Algo que tengo que aprender a hacer. Sobre todo en mi caso, que me paso todo el día pensando. Fue en ese momento que me acordé del buzo muerto por asfixia en el rescate. Una verdadera pena por el lado que se mire. Por un lado por la familia y por otro porque no tenía necesidad de meterse en el barro aguachento, jubilado como estaba.

Así estaba cuando llegó mi tío. A quien le conté lo que pensaba. Añadiendo que del primero que se olvidarán es del que murió, el que si bien no es un héroe es un mártir. Al menos así me parece. Y seguí preguntando qué se podría hacer, para mantener al menos viva su memoria.

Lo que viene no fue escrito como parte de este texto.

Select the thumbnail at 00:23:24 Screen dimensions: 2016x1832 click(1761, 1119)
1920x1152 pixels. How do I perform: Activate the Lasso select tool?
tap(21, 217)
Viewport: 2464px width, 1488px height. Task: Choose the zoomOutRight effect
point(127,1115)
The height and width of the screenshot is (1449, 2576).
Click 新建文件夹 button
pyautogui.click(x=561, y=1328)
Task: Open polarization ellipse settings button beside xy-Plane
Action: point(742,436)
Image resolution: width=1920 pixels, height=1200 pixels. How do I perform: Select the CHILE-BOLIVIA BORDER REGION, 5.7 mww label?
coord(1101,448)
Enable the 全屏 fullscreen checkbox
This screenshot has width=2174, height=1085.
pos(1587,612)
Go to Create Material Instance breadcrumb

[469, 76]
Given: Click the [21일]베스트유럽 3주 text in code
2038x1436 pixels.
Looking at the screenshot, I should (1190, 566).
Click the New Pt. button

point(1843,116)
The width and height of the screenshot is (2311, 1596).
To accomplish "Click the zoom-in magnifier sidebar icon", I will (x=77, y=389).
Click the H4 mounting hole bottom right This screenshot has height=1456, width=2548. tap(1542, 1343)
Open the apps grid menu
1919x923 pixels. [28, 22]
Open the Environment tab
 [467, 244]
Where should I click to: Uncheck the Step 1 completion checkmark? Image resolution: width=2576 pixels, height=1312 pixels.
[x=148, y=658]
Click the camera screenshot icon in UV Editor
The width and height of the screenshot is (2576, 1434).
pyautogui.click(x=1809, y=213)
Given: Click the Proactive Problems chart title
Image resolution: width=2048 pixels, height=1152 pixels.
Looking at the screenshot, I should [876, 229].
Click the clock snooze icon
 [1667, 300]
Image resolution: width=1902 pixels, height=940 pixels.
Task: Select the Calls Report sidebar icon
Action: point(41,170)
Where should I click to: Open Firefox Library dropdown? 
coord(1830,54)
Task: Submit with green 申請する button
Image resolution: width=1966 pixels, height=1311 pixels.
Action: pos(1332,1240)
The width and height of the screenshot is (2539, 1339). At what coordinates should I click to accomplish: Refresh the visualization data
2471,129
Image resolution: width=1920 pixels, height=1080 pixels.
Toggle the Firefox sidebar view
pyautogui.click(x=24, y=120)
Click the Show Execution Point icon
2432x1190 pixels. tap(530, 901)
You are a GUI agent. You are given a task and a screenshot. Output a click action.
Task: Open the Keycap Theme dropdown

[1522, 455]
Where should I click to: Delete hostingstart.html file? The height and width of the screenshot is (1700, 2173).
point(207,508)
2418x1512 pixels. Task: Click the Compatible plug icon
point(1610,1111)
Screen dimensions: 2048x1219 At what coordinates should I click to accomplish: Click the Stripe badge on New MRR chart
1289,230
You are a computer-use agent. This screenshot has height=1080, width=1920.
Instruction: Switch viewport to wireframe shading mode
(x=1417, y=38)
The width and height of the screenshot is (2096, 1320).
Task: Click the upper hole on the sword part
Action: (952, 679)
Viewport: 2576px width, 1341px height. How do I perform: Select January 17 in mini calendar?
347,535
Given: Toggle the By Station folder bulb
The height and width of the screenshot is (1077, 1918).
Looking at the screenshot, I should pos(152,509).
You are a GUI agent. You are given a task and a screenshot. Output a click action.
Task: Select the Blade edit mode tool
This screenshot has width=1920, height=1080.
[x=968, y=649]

Algo que mi tío encontró difícil. Me dijo que lo común en esos casos, al menos entre nosotros, todo termina poniéndole el nombre del héroe o del mártir, o de quien muchas veces no es ni una cosa ni la otra, a una calle, a una plaza o cuando más a un poblado, que incluso puede ser una ciudad. Pero que al final, de nada sirve para rescatar a nadie del olvido, ya que cuando se pregunta por qué lleva tal nombre una calle o un pueblo, son pocos a los que se les ocurre preguntarse quién fue en vida la persona que a una u otro le dio su nombre.

Y me puso el ejemplo de Luis Viale. De quien se acuerda cada vez que va a Paraná para volver el mismo día. El mismísimo Viale que le dio el nombre al pueblo, y que es más recordado porque allí funcionó un reformatorio -palabra y cosa horrible, dicho sea de paso- y por vivir allí un empresario que se hizo muy de abajo y que se llamaba José María, María era su apellido.

El que tuvo, según agrega mi tío, su mayor desilusión, cuando no pudo sacar a uno de sus sucesivos amigos gobernadores -acota que aquél tenía la rara habilidad de ser siempre oficialista- del pantano en el que se había metido al hacer que el gobierno comprara el frigorífico de Santa Elena.

Con lo cual los dos nos habíamos olvidado de Luis Viale y qué fue lo que hizo para merecer tan poco, porque fue grande su acción. Así mi tío me contó que se trataba de un rico empresario de San Nicolás que por los setenta del mil ochocientos viajaba en un vapor de Buenos Aires a Montevideo, y cuando ya se veía la costa oriental, explotó la caldera.

Al barco se lo veía yendo a pique con el explicable alboroto de tripulación y pasajeros. Fue el instante en que vio Luis Viale a una mujer con su pequeño hijo desolada por carecer de salvavidas, y sin dudar le dio el suyo, mencionó su nombre y le pidió que, en el caso de no llegar vivo a la costa, avisara a su familia que se había ido al cielo montado en su recuerdo y con todo su cariño.

Y fue allí que me quedé pensando que cada vez que pase por el pueblo recordaré a los chicos tailandeses, a su preparador, al buzo que murió y al mismísimo Luis Viale.